A traditional CT scan is an x-ray procedure that combines many x-ray images with the aid of a computer to generate cross-sectional views of the body. Cardiac CT uses the advanced CT technology with intravenous (IV) contrast (dye) to visualize your cardiac anatomy, coronary circulation and great vessels. Cleveland Clinic uses state-of-the-art multi-row detector CT scanners. With multi-slice scanning, it is possible to acquire high-resolution three-dimensional images of the moving heart and great vessels.
Learn about an enhanced cardiac imaging experience
A cardiac computed tomography also may be called a coronary CT angiography, MSCT, CT, cardiac CT, coronary CTA or cardiac CAT scan.
Cardiac CTs are used to evaluate:
- the heart muscle
- the coronary arteries
- the pulmonary veins
- the thoracic and abdominal aorta
- the sac around the heart (pericardium)
What to expect
- You will change into a hospital gown.
- A nurse will insert an IV line into a vein in your arm to administer contrast (dye) during your procedure.
- You will lie on a special scanning table.
- The technologist will clean three small areas of your chest and place small, sticky electrode patches on these areas. Men may expect to have their chest partially shaved to help the electrodes stick.

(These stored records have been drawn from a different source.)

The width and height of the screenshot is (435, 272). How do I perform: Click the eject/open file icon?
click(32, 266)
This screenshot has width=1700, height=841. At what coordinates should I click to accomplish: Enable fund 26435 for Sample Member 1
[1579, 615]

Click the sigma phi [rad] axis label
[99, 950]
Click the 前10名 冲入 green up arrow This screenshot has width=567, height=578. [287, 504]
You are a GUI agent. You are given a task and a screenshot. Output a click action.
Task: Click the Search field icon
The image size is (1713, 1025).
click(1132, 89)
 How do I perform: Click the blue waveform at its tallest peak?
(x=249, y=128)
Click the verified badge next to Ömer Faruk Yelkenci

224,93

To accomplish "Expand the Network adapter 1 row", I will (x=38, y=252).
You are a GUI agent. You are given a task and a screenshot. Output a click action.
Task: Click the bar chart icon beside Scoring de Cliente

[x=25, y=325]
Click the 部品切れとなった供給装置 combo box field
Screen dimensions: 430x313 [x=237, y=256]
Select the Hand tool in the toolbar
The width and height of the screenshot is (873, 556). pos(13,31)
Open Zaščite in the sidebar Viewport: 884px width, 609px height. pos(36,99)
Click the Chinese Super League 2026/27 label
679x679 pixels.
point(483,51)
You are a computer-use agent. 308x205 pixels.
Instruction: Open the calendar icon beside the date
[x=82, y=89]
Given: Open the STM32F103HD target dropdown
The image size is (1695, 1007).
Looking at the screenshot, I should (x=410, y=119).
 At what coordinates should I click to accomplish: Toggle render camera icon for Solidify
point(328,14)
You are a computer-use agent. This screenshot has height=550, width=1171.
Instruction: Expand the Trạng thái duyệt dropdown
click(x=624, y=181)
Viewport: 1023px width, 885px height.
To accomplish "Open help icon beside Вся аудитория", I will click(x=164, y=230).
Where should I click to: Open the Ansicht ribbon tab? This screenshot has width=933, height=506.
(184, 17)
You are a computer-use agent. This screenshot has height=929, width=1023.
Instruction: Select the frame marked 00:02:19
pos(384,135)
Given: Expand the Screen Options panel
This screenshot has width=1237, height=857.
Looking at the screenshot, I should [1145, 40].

The electrodes are attached to an electrocardiograph (EKG) monitor, which charts your heart’s electrical activity during the test.
- You will lie on the scanner table, and you will be asked to raise your arms over your head for the duration of the exam.
- During the scan, you will feel the table move inside a donut-shaped scanner. You will receive a contrast agent through your IV to help produce the images. It is common to feel a warm sensation as the contrast circulates through your body.
- Once the technologist is sure that all the information is collected, the IV will be removed.
The entire procedure may take 30 to 45 minutes, but the actual CT scan only takes a few seconds.
After the procedure
- You may continue all normal activities and eat as usual after the test.
- Your physician will discuss the results of your test with you.
Please ask your doctor if you have any questions about the cardiac CT.
Are there any risks with CT?
A CT scan is a low risk procedure. Occasionally, patients experience an adverse reaction to the contrast agent. Some patients develop itching or a rash following the injection. These symptoms are usually self-limiting and resolve without further treatment. Antihistamines can be administered if needed for symptomatic relief. Rarely, a more serious allergic reaction, called an anaphylactic reaction, occurs that may result in breathing difficulty. This reaction is potentially life-threatening and would require medications and treatment to reverse the symptoms. CT scanners use x-rays. For your safety, the amount of radiation exposure is kept to a minimum. Because x-rays can harm a developing fetus, however, this procedure is not recommended if you are pregnant.